| TASK REQUIREMENTS |
What lines in the data hold the string "Given"? Show them.

| MATERIALS PROVIDED |
══════════════════════════════
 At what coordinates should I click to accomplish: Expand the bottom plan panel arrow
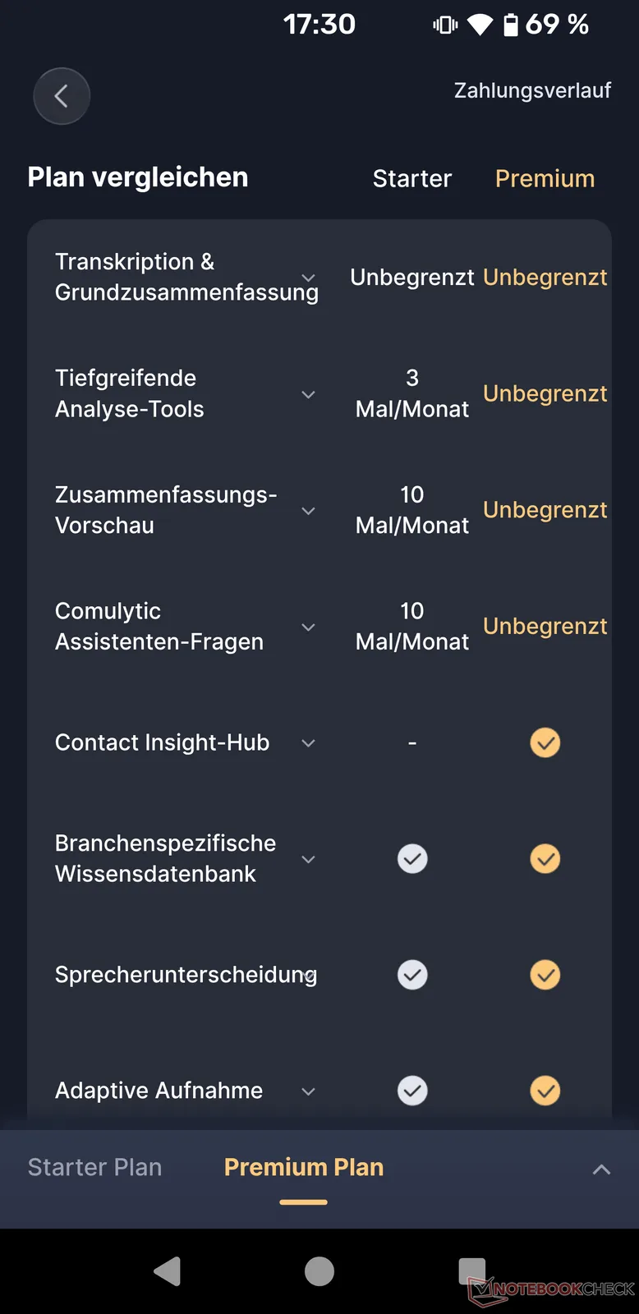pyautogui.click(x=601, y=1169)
══════════════════════════════
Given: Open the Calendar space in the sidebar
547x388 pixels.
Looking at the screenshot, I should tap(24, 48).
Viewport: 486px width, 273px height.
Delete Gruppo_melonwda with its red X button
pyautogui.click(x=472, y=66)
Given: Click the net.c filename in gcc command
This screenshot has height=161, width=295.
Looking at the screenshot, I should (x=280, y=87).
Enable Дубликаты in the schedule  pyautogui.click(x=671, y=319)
══════════════════════════════
| WRITTEN RESPONSE |
Given: Open the Calendar space in the sidebar
Given: Click the net.c filename in gcc command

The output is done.